(WHAT THIS TASK INVOLVES):
Starting at the line containing "Task: Click inside the Replace by box" and continuing through the end of the records, write the lines out again with "box" swapped for "field" and nothing else changed. Omit the pictures.
════
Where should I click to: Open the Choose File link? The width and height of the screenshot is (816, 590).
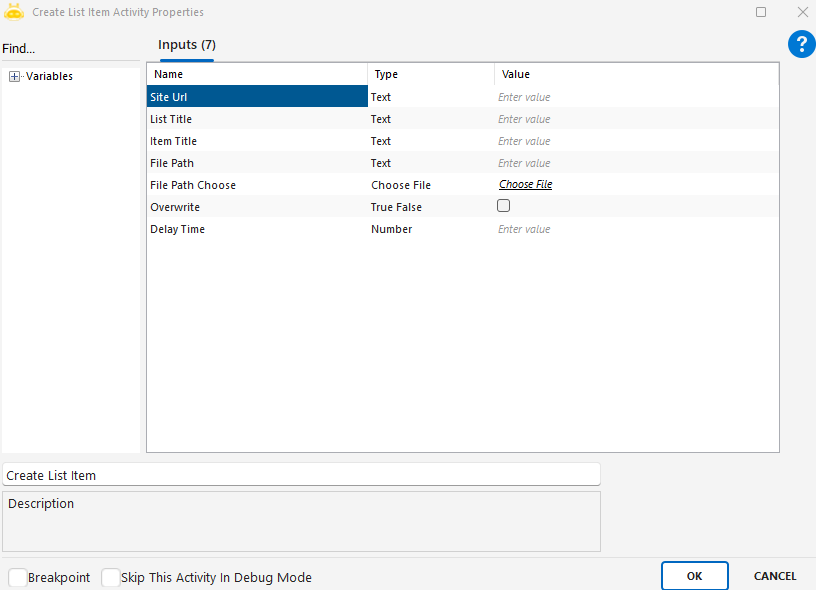[525, 185]
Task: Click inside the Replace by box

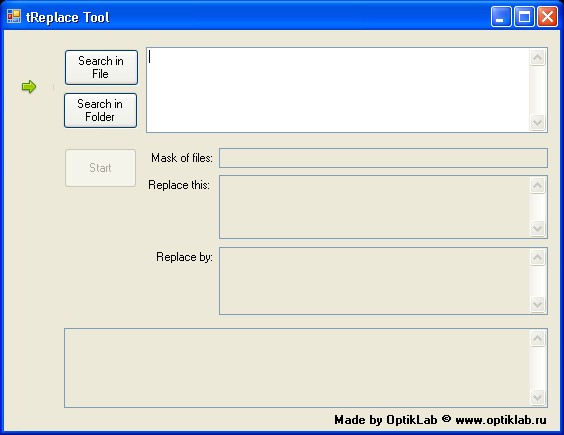Action: tap(374, 281)
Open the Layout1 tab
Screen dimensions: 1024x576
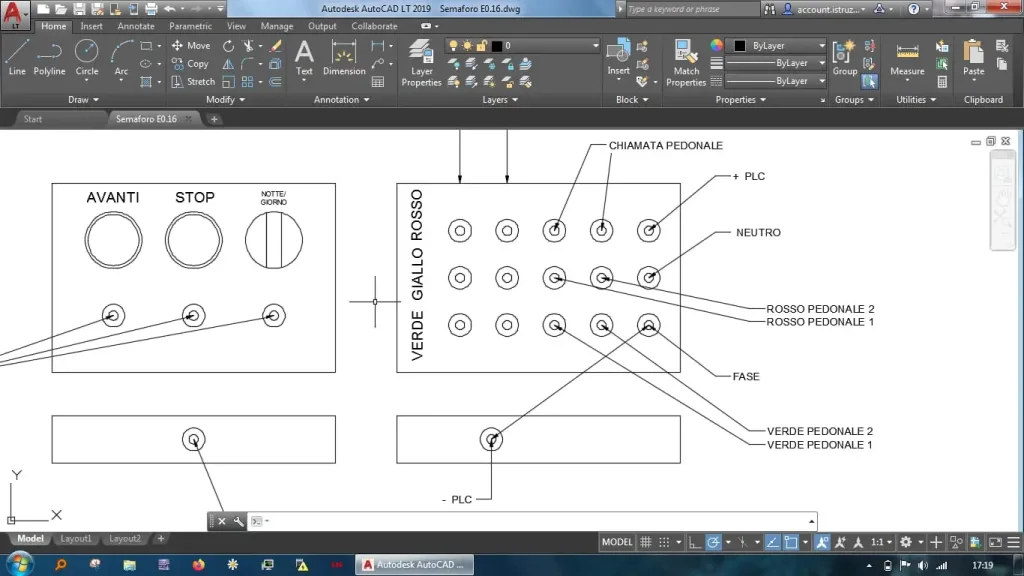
════
(RESPONSE FOR THIS EXERCISE):
Task: Click inside the Replace by field

Action: tap(374, 281)
Open the Layout1 tab
Screen dimensions: 1024x576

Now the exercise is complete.